Hoyer, currently Democratic whip, had holdings estimated at $600,000 in 2004, not including a home in St. Mary’s County on the banks of the Patuxent River. As the markets tumbled, Hoyer’s holdings went along for the ride. Between 2007 and 2008, he lost about $249,000 in his mutual funds, joining legions of investors who watched their savings wither away as the housing and financial markets teetered.
Hoyer, the longest serving representative in Maryland history, regained some of his financial footing in 2009, with his estimated wealth bouncing back by nearly $200,000. But the next year, it dropped by $441,000 — 89 percent — apparently because of market fluctuations.
A spokeswoman for Hoyer said that his portfolio took a hit during the recession.

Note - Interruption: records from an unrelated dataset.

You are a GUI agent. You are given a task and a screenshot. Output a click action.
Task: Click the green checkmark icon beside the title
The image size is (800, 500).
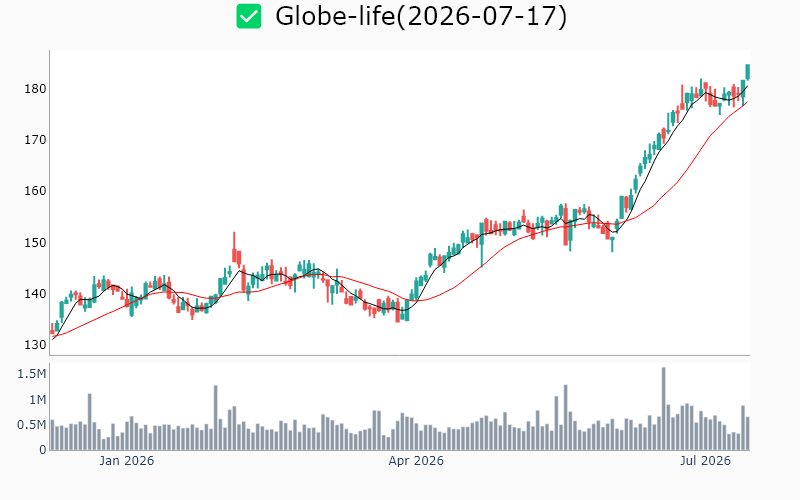tap(249, 16)
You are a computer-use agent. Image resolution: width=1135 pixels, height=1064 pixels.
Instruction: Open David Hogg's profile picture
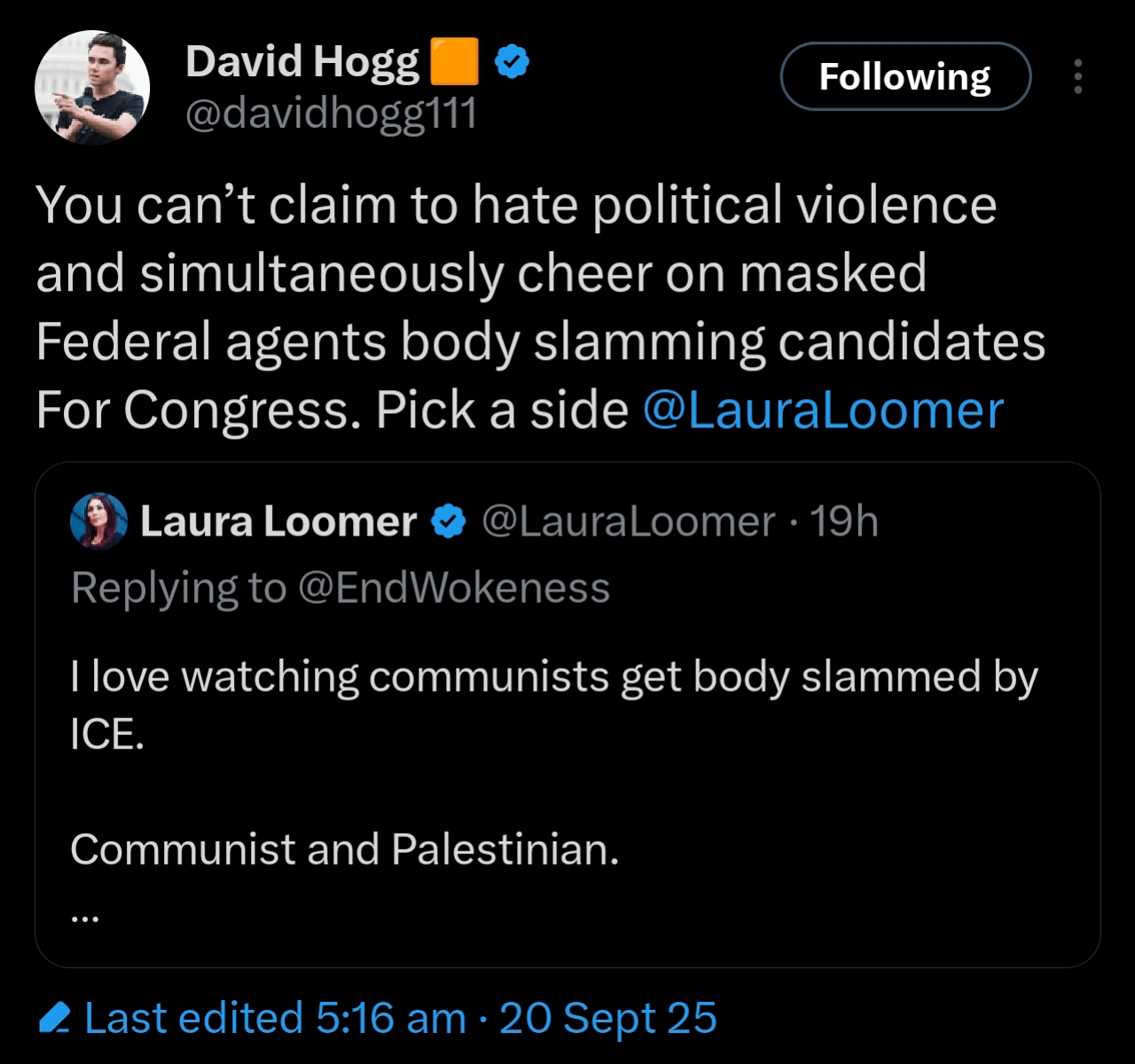[92, 88]
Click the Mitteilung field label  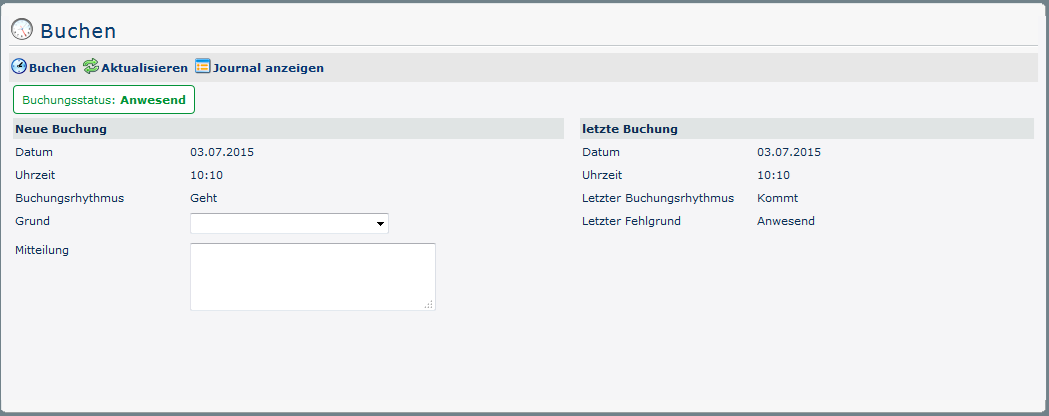[43, 250]
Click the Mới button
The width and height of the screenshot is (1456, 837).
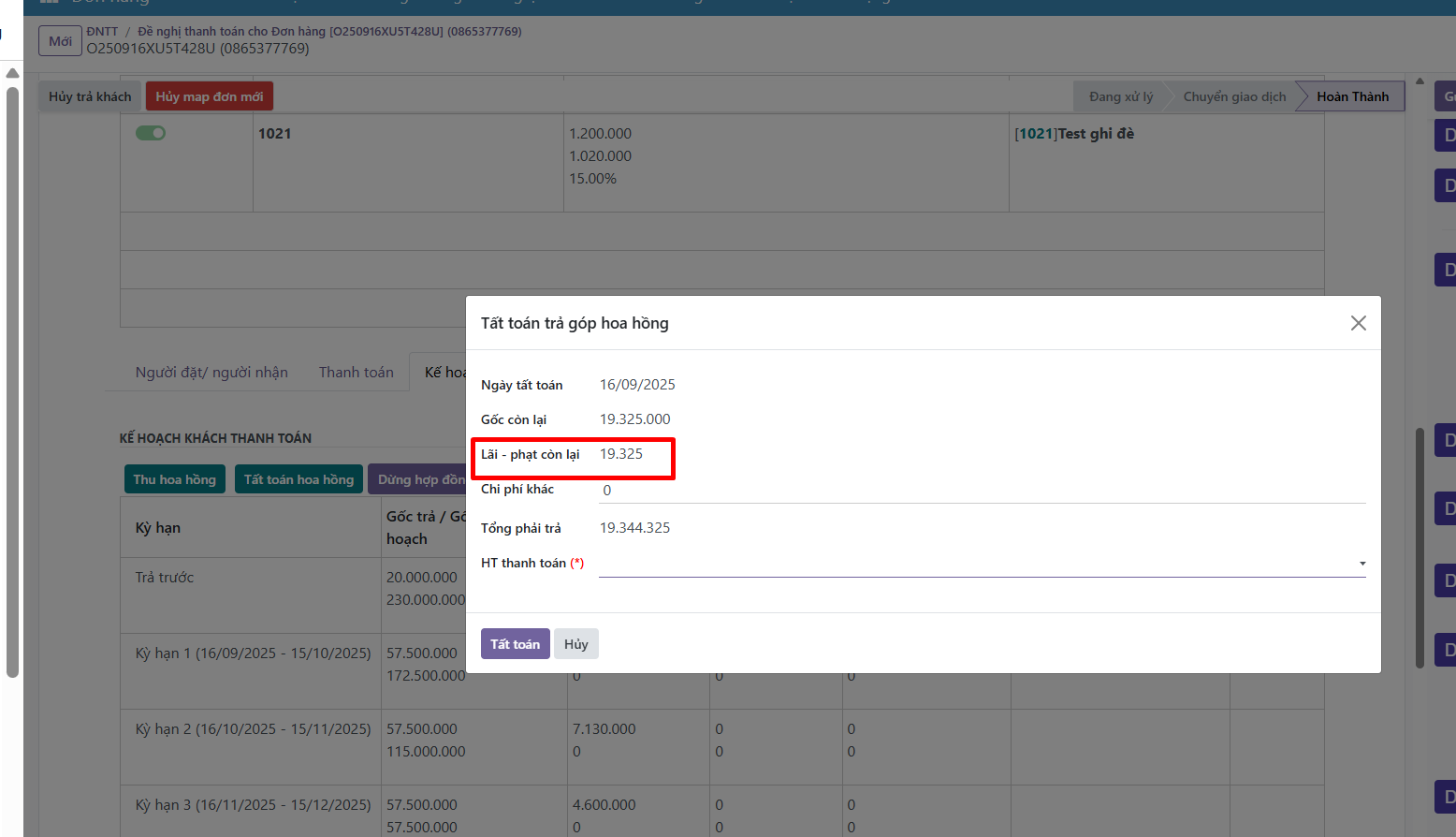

“Like a number of people, Mr. Hoyer’s assets experienced the effects of the financial crisis and saw a steep decline,” spokeswoman Katie Grant said.
Hoyer had plenty of company in Congress.
The estimated wealth of Rep. Maxine Waters (D-Calif.) dropped from $2 million in 2004 to $1 million in 2010. Nearly half of those losses were tied to holdings in OneUnited Bank, where Waters’s husband served on the board.
Waters was the subject of a two-year House Ethics Committee investigation relating to bailout money OneUnited received under the Troubled Assets Relief Program. The bank received $12 million from TARP but is still struggling. In 2010, her husband’s stock and deposits at the bank had dropped from a range of $500,000 to $1 million to between $101,000 and $265,000.
The committee cleared her of any wrongdoing last month.
Waters declined to discuss her family’s finances.
The estimated holdings of Rep. Mary Bono Mack (R-Calif.) dropped from $3 million in 2004 to $848,000 in 2010. Much of the loss was due to the declining value of the music catalogues she inherited from her late husband, onetime congressman and singer-songwriter Sonny Bono. In the 1960s, Bono wrote a string of hit records that included “I Got You Babe” and “The Beat Goes On,” recording them with his pop-star partner and then-wife, Cher.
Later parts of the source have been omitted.